◆ Action item
How would you translate this sentence from the text on urethral reduction and resection in dogs into Spanish: "Non-absorbable sutures require removal in seven to ten days."

◆ Exercise passage
##########

Efficacy of Urethral Reduction and Resection in Dogs
Urethral reduction and resection, accompanied by castration, has a good success rate at resolving urethral prolapse in young male dogs. However, recurrence is possible, especially if castration is not performed, and may occur in up to half of cases. The excised urethral tissue should be preserved and sent for analysis of tissue. If inflammation extends deeply in the tissue or necrosis and scarring are present, the condition is more likely to recur. If recurrence becomes a problem, penile amputation and scrotal urethrostomy may be required.
Urethral Reduction and Resection Recovery in Dogs
The catheter is usually removed immediately or shortly after the procedure. As long as the catheter is in place, it should be monitored to ensure it does not become dislodged. It will be critical to prevent your dog from licking, scratching or otherwise interfering with the penile area. An E-collar and careful monitoring will be required. There will be some bleeding from the site, however, if this becomes excessive or if discharge characteristic of infection occurs, obtain veterinary care immediately. Your dog will be given painkiller, anti-inflammatories, and antibiotics post-surgery. These should be given as directed by your veterinarian. Activity and exercise should be limited for one to two weeks and outdoor activity restricted to a leash. If absorbable sutures are used they will not require removal. Non-absorbable sutures require removal in seven to ten days.

##########

◆ Listed entries

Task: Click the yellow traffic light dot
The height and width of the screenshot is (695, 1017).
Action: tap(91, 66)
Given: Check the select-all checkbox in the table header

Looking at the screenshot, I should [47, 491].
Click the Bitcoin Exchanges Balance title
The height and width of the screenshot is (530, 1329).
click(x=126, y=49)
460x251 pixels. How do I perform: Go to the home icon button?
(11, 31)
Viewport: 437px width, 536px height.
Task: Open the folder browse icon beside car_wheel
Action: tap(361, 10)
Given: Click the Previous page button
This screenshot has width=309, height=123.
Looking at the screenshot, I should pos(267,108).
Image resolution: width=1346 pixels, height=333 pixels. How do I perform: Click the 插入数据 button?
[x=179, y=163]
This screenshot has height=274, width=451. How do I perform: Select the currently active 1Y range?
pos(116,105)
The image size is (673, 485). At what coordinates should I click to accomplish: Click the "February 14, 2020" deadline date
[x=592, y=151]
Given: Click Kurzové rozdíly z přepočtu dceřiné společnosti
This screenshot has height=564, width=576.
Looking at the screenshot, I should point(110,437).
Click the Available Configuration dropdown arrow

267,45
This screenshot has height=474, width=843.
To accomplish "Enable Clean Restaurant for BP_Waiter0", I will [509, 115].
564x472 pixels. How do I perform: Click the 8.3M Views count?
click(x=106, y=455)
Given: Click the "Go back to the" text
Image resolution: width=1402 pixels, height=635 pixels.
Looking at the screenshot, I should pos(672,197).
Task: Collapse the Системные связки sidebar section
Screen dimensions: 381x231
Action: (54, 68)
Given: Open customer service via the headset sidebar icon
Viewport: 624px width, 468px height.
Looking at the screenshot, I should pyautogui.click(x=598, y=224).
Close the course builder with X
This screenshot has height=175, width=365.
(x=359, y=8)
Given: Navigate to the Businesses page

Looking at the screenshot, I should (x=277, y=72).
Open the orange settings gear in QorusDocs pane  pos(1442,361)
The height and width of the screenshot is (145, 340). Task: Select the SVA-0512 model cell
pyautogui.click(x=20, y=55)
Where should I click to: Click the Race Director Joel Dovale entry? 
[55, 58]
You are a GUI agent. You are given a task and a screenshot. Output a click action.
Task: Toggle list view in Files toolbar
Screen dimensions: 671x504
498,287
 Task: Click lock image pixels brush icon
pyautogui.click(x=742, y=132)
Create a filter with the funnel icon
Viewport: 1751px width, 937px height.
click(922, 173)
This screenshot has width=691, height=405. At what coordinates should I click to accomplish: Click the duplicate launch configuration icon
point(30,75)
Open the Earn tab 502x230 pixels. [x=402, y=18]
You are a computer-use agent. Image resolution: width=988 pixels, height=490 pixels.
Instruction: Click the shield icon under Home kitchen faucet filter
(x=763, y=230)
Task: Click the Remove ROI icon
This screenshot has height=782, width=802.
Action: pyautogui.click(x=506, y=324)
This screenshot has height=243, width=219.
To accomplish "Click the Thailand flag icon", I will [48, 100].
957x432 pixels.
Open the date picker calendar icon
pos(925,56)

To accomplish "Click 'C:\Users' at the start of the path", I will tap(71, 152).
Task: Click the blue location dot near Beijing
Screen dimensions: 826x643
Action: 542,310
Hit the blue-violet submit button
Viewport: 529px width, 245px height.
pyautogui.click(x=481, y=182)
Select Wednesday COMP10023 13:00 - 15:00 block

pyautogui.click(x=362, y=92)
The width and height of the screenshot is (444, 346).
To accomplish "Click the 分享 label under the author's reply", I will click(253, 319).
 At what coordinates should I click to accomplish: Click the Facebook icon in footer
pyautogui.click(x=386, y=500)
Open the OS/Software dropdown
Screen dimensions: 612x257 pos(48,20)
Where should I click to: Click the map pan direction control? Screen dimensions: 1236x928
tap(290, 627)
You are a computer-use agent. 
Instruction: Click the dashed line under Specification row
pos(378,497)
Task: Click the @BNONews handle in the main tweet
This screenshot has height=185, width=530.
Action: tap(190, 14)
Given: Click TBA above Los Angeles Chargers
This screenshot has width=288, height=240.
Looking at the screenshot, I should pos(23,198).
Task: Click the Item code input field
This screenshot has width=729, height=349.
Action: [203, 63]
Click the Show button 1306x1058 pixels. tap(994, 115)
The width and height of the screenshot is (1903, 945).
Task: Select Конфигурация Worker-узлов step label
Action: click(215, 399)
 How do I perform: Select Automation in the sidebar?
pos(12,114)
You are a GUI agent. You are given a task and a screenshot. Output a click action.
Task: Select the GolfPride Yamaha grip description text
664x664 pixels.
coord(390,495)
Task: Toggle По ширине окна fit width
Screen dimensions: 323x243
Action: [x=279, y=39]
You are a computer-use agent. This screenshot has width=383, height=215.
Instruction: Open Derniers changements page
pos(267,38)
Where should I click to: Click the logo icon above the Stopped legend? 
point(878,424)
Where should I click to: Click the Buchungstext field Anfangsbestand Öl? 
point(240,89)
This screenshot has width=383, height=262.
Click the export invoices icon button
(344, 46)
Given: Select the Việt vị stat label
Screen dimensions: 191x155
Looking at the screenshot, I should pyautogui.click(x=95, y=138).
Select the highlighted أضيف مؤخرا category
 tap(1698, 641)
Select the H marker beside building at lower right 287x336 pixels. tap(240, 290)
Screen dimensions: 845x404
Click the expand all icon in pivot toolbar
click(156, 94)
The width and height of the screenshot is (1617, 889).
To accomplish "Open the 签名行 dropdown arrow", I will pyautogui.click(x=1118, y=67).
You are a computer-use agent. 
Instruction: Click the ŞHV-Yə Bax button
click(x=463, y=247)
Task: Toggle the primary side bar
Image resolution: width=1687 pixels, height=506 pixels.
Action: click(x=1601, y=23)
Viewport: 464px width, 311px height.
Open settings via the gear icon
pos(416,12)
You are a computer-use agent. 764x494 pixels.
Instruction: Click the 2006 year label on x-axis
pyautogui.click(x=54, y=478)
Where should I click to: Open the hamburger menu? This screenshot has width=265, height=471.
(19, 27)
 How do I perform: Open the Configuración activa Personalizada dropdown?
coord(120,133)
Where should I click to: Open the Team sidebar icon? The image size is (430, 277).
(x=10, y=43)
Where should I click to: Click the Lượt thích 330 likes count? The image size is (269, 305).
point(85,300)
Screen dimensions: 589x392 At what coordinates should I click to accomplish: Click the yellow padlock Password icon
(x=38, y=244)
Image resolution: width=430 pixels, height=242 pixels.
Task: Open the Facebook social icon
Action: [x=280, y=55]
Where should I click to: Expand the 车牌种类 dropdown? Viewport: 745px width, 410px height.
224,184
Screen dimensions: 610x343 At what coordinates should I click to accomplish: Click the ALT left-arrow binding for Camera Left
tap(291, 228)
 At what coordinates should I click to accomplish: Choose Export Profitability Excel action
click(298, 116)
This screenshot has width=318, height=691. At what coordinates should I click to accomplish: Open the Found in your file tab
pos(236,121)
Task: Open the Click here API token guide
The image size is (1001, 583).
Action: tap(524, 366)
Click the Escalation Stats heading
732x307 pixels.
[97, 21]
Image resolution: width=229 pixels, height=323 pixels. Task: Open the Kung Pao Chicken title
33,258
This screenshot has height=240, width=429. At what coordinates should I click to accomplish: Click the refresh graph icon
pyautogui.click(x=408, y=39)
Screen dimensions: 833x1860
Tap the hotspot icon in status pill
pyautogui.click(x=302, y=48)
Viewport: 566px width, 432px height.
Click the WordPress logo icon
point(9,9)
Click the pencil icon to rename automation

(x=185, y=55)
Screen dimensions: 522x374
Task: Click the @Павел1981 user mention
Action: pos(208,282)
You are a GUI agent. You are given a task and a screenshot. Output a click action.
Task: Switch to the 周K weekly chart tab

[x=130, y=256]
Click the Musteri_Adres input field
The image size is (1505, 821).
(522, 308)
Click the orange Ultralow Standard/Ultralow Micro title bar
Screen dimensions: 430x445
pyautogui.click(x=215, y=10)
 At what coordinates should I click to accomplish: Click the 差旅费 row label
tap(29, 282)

##########

◆ Solution
Las suturas no absorbibles deben retirarse en un plazo de siete a diez días.